**THE REQUEST:** List every line in the listing below that contains the string "Instruction", matching case exactly.

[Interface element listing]
- - -
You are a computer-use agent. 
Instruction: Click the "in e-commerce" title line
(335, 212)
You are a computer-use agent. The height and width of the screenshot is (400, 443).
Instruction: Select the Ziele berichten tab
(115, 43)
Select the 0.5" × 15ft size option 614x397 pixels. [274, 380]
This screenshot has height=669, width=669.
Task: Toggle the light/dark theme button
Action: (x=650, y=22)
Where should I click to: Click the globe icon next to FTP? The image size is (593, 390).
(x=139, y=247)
- - -
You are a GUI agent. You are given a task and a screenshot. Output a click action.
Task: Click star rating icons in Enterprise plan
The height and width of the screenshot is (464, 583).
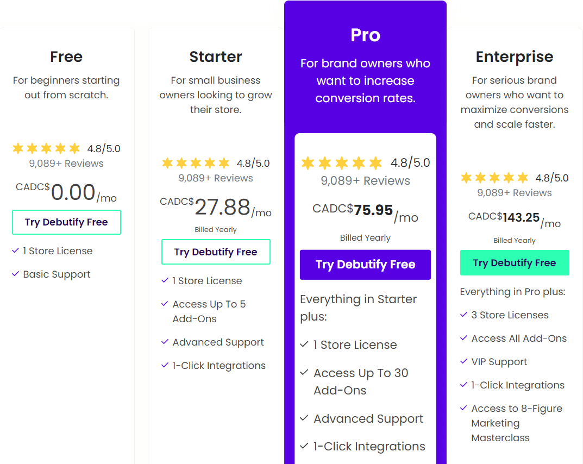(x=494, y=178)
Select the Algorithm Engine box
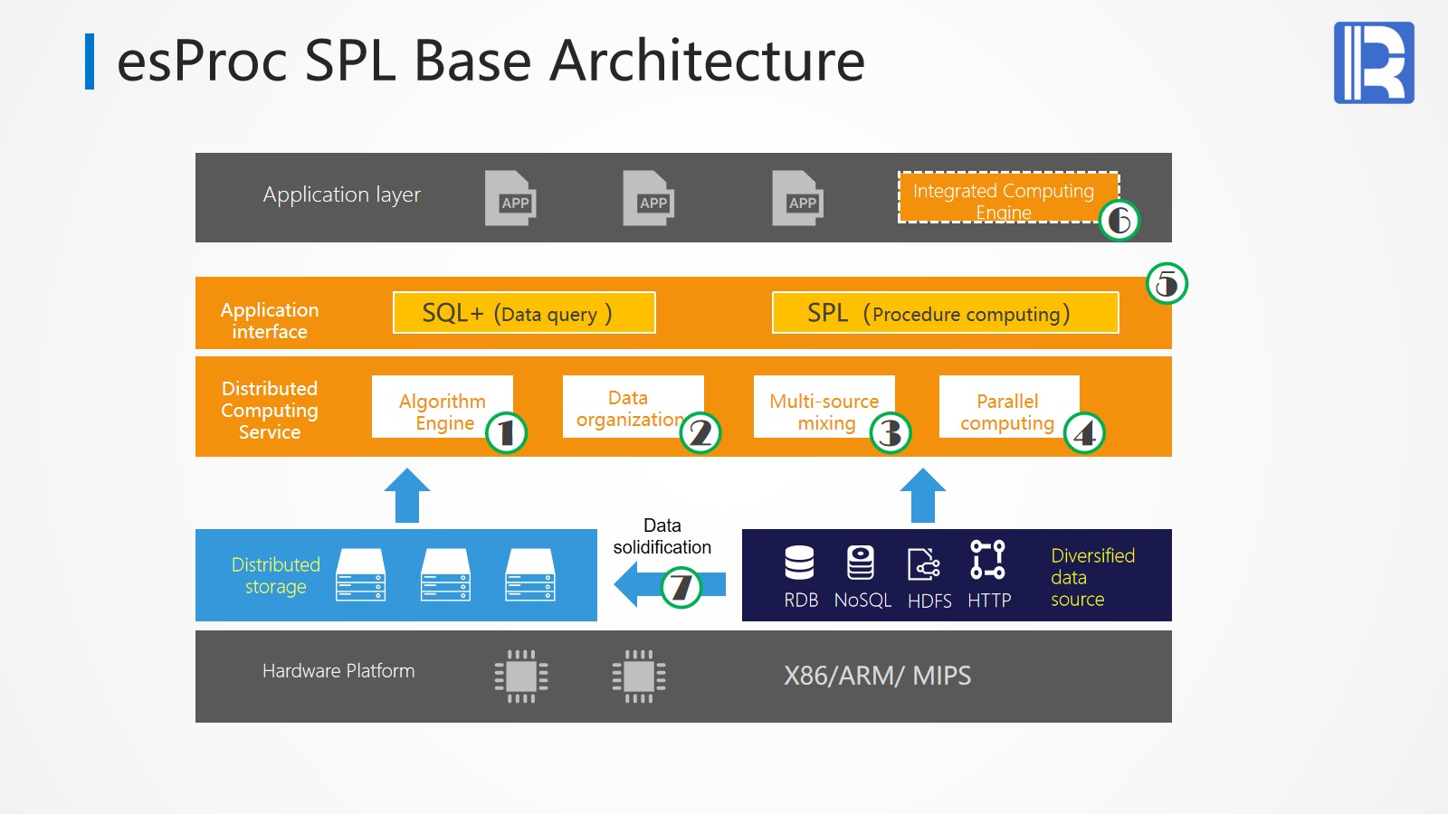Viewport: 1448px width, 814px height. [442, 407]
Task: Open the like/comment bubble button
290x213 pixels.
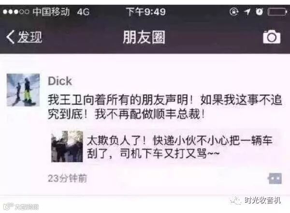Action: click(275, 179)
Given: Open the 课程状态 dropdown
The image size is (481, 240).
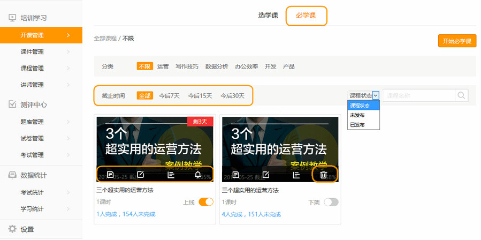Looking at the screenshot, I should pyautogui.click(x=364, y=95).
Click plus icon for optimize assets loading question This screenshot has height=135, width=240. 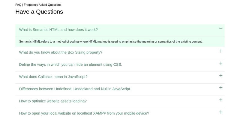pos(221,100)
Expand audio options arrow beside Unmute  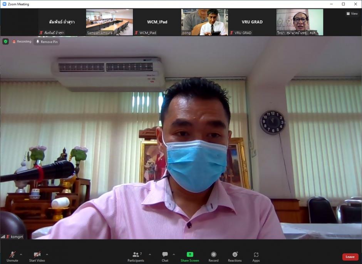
- - -
**TASK SOLUTION:**
Instruction: Click the "in e-commerce" title line
Instruction: Select the Ziele berichten tab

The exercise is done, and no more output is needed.